L’impact de la menace soviétique

En 1956, l’Union soviétique s’interpose. Moscou menace de bombarder Londres et Paris avec des bombes atomiques. Le Kremlin oblige, Israël à se retirer du Sinaï conquis en quelques jours. C‘est ce qui déclenche la détermination de Tel-Aviv d’acquérir la bombe atomique. L’État hébreu se sent faible face à la menace soviétique. Les décideurs israéliens sont alors conscients plus que jamais de la vulnérabilité de leur nouvel État en tant que cible. L’État hébreu, créé sept ans auparavant a déjà eu des conflits armés : 1948-1949. Il commence, à la sortie de sa deuxième guerre, le marchandage avec la France. Tel-Aviv conditionne son retrait du Sinaï par l’aide technique à la construction de la centrale de Dimona. Le programme nucléaire israélien marque alors son point de départ. La crise de Suez éclaire les nouveaux rapports stratégiques entre l’Est et l’Ouest. On sait que Français et Britanniques, sous le prétexte délibérément mensonger, de s’interposer entre Israéliens et Égyptiens, débarquent leurs corps expéditionnaires à Port-Saïd explique Paul-Marie de La Gorce (1985) 509 . Alors que l’offensive israélienne est programmée et préparée en accord avec Londres et Paris, cette action soulève aussitôt la réprobation véhémente de la plupart des États du monde et l’hostilité ferme des États-Unis. L’Union soviétique, mettant à profit le désarroi qui règne dans le camp occidental, sort de la réserve. Moscou, que les événements de la Hongrie obligaient à se confiner, propose le 5 novembre au Conseil de Sécurité de l’ONU, qu’une aide militaire soit apportée à l’Égypte par les membres des Nations unies, en particulier par les États-Unis et l’URSS. Le même jour, le Président du Conseil des ministres soviétiques Boulganine, s’adresse aux gouvernements français et britannique avec un langage de menace nucléaire claire.
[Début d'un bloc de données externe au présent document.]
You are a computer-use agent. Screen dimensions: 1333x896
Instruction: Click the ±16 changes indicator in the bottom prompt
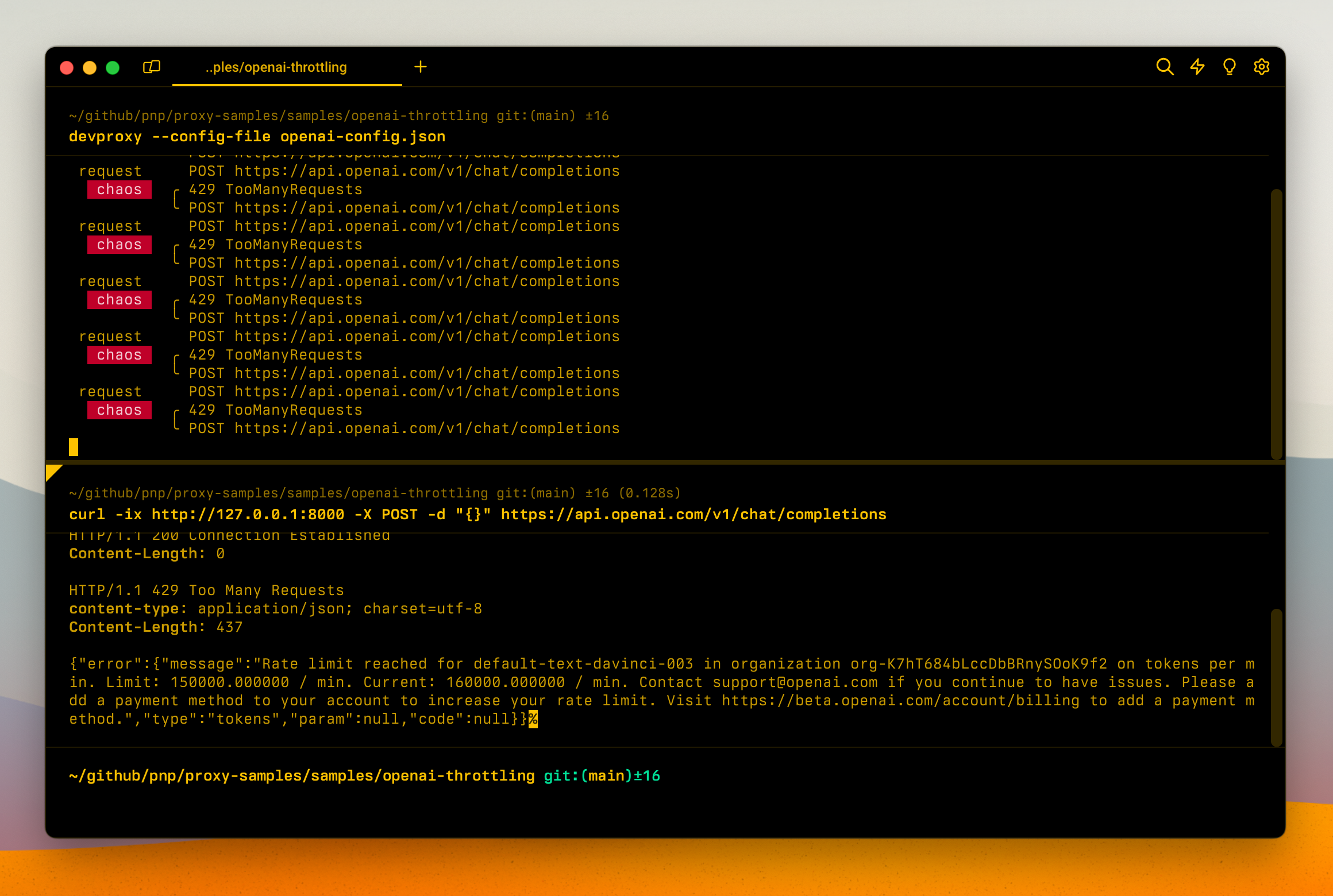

Les messages de Moscou sont sans ambiguïté, à la fois à l’égard de Paris et de Londres. À Paris, il demande « dans quelle situation se trouverait la France si elle était attaquée par un pays disposant de moyens de destruction terribles et modernes ? » À Londres, il fait remarquer « qu’il y a des pays qui n’ont pas besoin d’envoyer des forces navales ou aériennes sur les côtes de la Grande Bretagne, mais pourraient utiliser d’autres moyens, tels que des fusées. » C’est la première fois dans l’histoire des relations internationales, qu’une puissance nucléaire fait publiquement et clairement ressentir à d’autres, son intention de recourir à l’arme atomique. La question qui se pose est de savoir si les Soviétiques vont passer à l’exécution de la menace contre Paris et Londres. Le plus important et le plus évident, note Paul-Marie de La Gorce, en matière de relations entre puissances, c’est que cette crise démontre que « rien d’autre ne peut équilibrer la force nucléaire qu’une autre force nucléaire. » (Paul-Marie de La Gorce, 1985, p. 57) 510 .

En toute tranquillité, Moscou -lors de la crise de Suez de 1956- pouvait lancer son habile “canular” sur l’atomisation de Londres et de Paris. « On a dû rire à Moscou lorsque Londres et Paris ont trouvé dans les paroles de M. Khrouchtchev une menace que le leader soviétique n’avait osé y mettre », explique le général P. Gallois (1960, p. 198) 511 . Cette crise met fin à l’influence de deux puissances coloniales au Moyen-Orient et fait émerger les Américains et les Soviétiques comme des nouvelles superpuissances. Les Israéliens tirent la leçon de la menace nucléaire soviétique et concluent que les juifs américains ne peuvent venir au secours de l’État hébreu lors des situations comme celle de la crise de Suez. Les décideurs de l’État hébreu, qui savent dorénavant qu’ils peuvent posséder l’arme nucléaire, concluent que s’ils étaient dotés de cette arme, les Américains agiraient de façon différente lors d’une prochaine crise. C’est ce que nous allons détailler dans les deux conflits suivants : 1967 et 1973.

Notes
509.

Paul-Marie de La Gorce, La guerre et l’atome , Paris, Plon, 1985, 283 pages.

510.

Ibid.

511.

Général Pierre Gallois, Stratégie de l’âge nucléaire , Paris, Calmann-Lévy, 1960, 238 pages.